Note the coercion to the real field RR, which prevents underflow:

sage: f = exp(-x**2)
sage: numerical_integral(f, -Infinity, +Infinity)  # random output
(1.7724538509060035, 3.4295192165889879e-08)

One can integrate any real-valued callable function:

sage: numerical_integral(lambda x: abs(zeta(x)), [1.1,1.5])  # random output
(1.8488570602160455, 2.052643677492633e-14)

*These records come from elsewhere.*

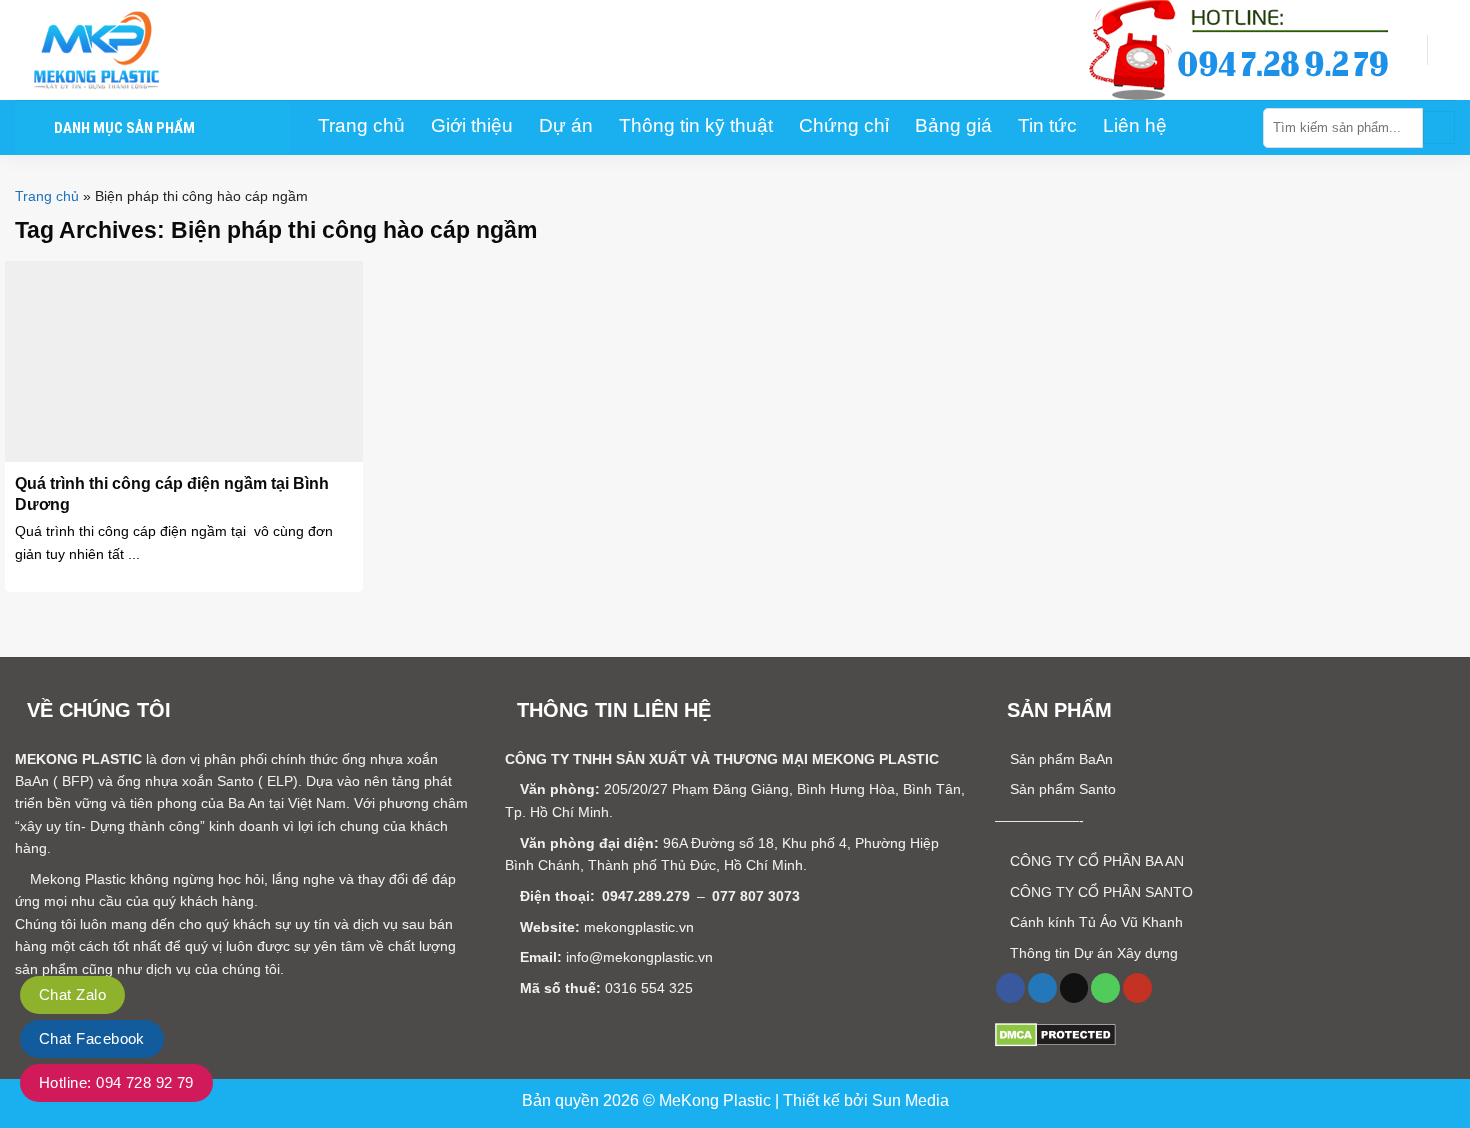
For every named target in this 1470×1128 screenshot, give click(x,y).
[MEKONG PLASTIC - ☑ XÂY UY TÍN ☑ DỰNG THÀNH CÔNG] (115, 50)
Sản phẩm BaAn (1059, 759)
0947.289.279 (646, 896)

We can also numerically integrate symbolic expressions using either this function (which uses GSL) or the native integration (which uses Maxima):

sage: exp(-1/x).nintegral(x, 1, 2)  # via maxima
(0.50479221787318..., 5.60431942934407...e-15, 21, 0)
sage: numerical_integral(exp(-1/x), 1, 2)
(0.50479221787318..., 5.60431942934407...e-15)

We can also integrate constant expressions:

sage: numerical_integral(2, 1, 7)
(12.0, 0.0)

If the interval of integration is a point, then the result is always zero (this makes sense within the Lebesgue theory of integration), see github issue #12047:

sage: numerical_integral(log, 0, 0)
(0.0, 0.0)
sage: numerical_integral(lambda x: sqrt(x), (-2.0, -2.0) )
(0.0, 0.0)

In the presence of integrable singularity, the default adaptive method might fail and it is advised to use 'qags':

sage: b = 1.81759643554688
sage: F(x) = sqrt((-x + b)/((x - 1.0)*x))
sage: numerical_integral(F, 1, b)
(inf, nan)
sage: numerical_integral(F, 1, b, algorithm='qags')    # abs tol 1e-10
(1.1817104238446596, 3.387268288079781e-07)

AUTHORS:

Josh Kantor
William Stein
Robert Bradshaw
Jeroen Demeyer

ALGORITHM: Uses calls to the GSL (GNU Scientific Library) C library. Documentation can be found in [GSL] chapter “Numerical Integration”.